__Source extract__:
Installing on a 2nd computer from the same Flash Drive - Process Hung

I got 13.1 installed on my 1st computer. It took reloading the file on the flash drive using a special program to properly write the iso image. To see the details see the thread ‘Stuck in Grub rescue - Help’. Now, I need to install it on a notebook computer. I am trying to use the same flash drive. I have double checked that the flash drive will boot first. And then it boots to the 2nd screen of the install process where you select ‘Installation’. I am unable to make any selection. The process seems to be hung. Any suggestions on how to get this to install?

Lizzie

Which version, 32-bit or 64-bit?

If 64-bit, maybe the 2nd machine is not a true 64-bit machine.

Also, is one machine UEFI and the other not?

I am installing 32-bit. I don’t know about UEFI. What is UEFI? I just know that they are both HP Pavilion computers. With one being a desktop and the other being a notebook.

__Entries__:
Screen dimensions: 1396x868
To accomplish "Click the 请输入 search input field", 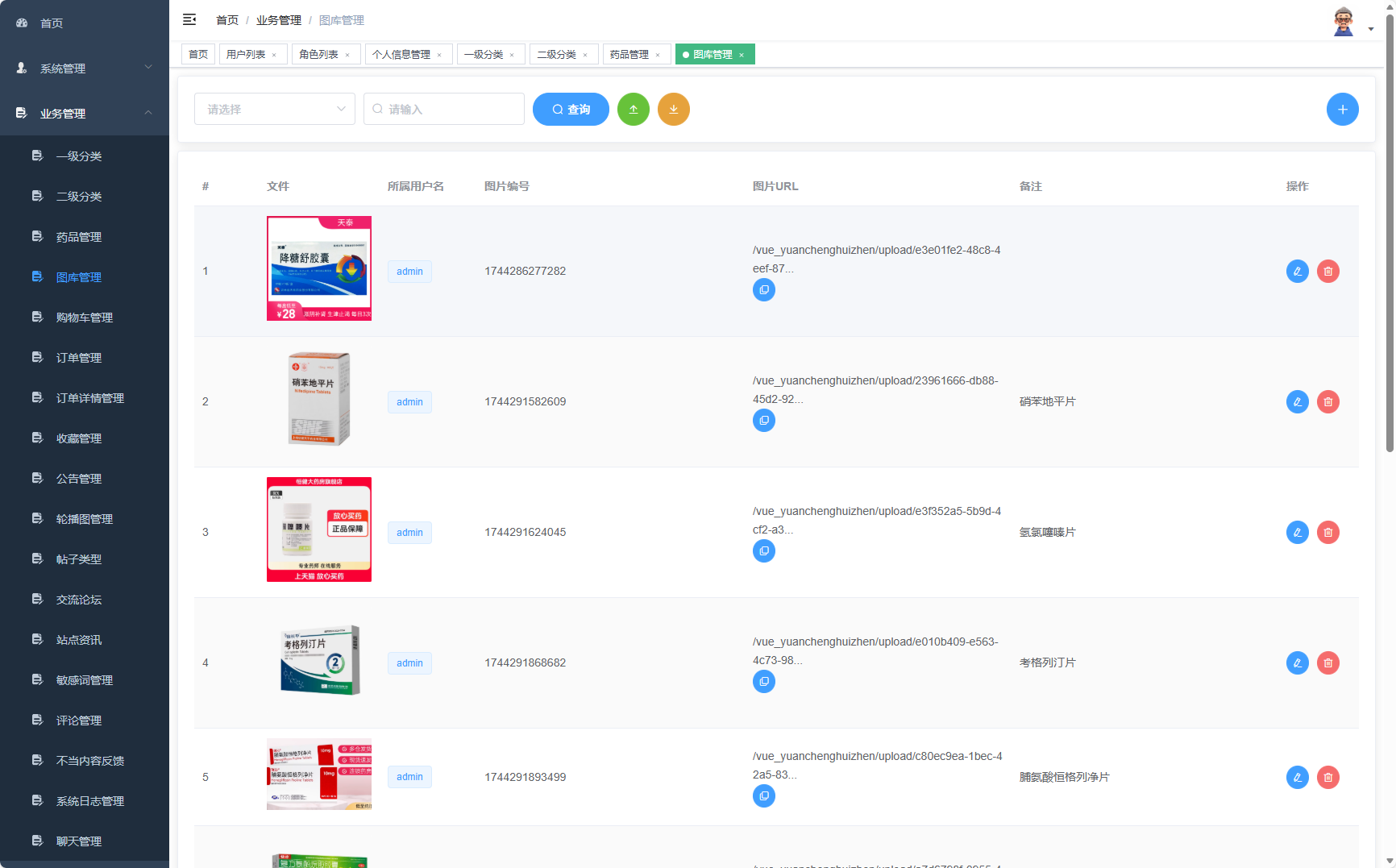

==

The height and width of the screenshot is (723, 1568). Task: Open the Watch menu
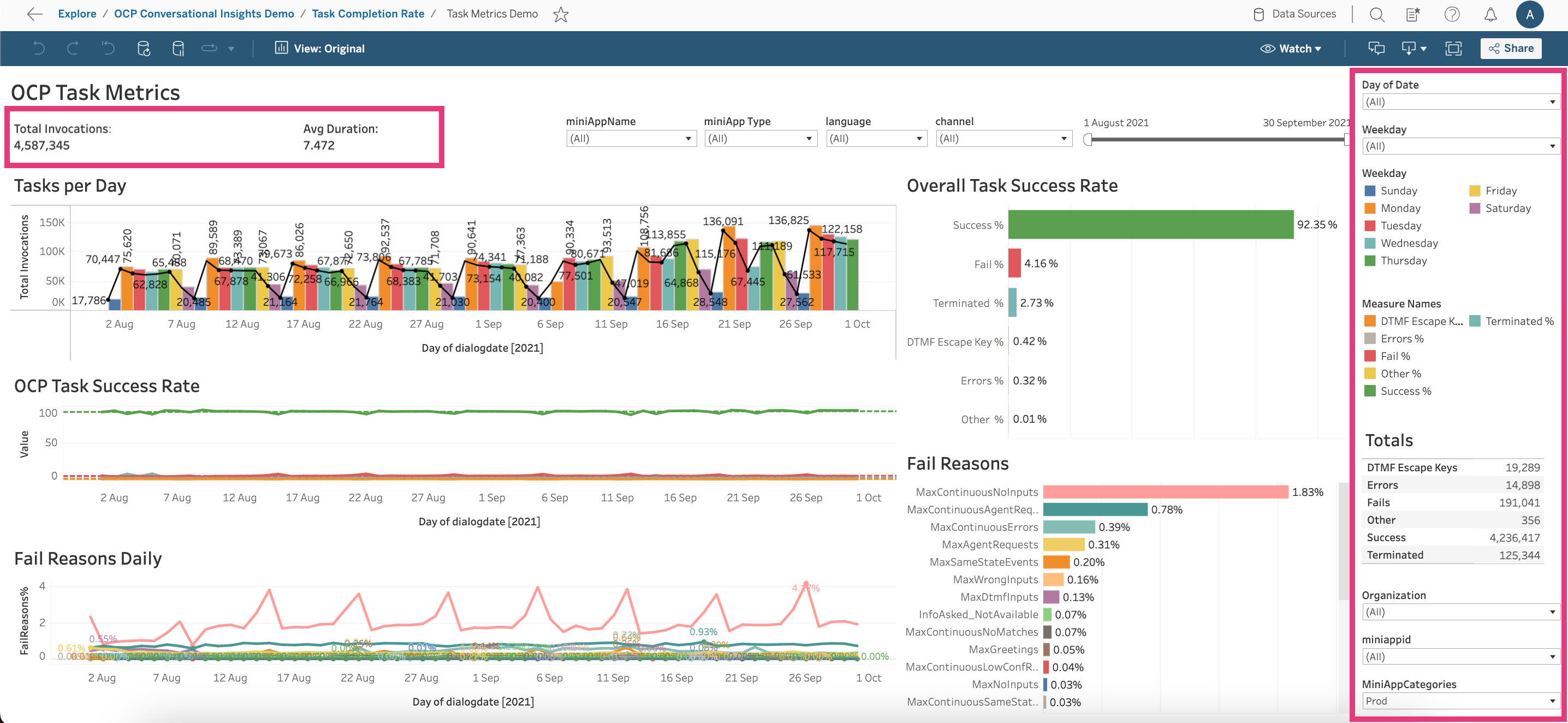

* * *

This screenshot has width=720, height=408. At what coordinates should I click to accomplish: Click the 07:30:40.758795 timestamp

__Request 1__: Which sentences in the forum thread about the hung installation end with a question mark? List every one.
__Request 2__: Summarize the forum thread about the hung installation in two sentences.
__Request 3__: Go on with the forum thread about the hung installation, starting after its final sentence.

__Result 1__:
- Any suggestions on how to get this to install?
- Which version, 32-bit or 64-bit?
- Also, is one machine UEFI and the other not?
- What is UEFI?

__Result 2__: After getting 13.1 onto a first computer by rewriting the ISO image to a flash drive with a special program, the poster tried the same drive on a notebook, which boots to the second install screen but hangs without allowing any selection. Asked whether the install is 32-bit or 64-bit and whether one machine is UEFI, the poster answers that it is 32-bit, does not know what UEFI is, and says both machines are HP Pavilions, one a desktop and the other a notebook.

__Result 3__:
Lizzie

UEFI is the new BIOS, so to say.
https://en.wikipedia.org/wiki/Unified_Extensible_Firmware_Interface

Regarding your problem, I know of 2 likely reasons that could cause such a hang during installations.

  • the system doesn’t have a floppy drive but the BIOS says it has, so the installer tries to access it and hangs
  • certain wireless devices seem to freeze the installation because of missing firmware

So try to disable the floppy drive in the BIOS settings if possible.

And if that doesn’t help, try to disable wireless as well. It should be possible to enable it after the installation.

If it is UEFI I think you have to install 64 bit.

But it sounds like the installer is not finding the keyboard? Is this a bluetooth keyboard?

This is an older notebook. It’s BIOS is KE.M1.45 by Phoenix Technologies. There is no floppy setting in the bios and I don’t believe the computer is wireless. Any way I have always had to plug it into a router to access the internet. To double check that it was not the flash drive, I made a new one. It still hangs at the same point. Because of the age of the notebook, it’s processor (Intel Celeron 1.6GHz x86 Family 15 Model 2 Stepping 7), and lack of Ram (1 GB), I chose to install the 32 bit system.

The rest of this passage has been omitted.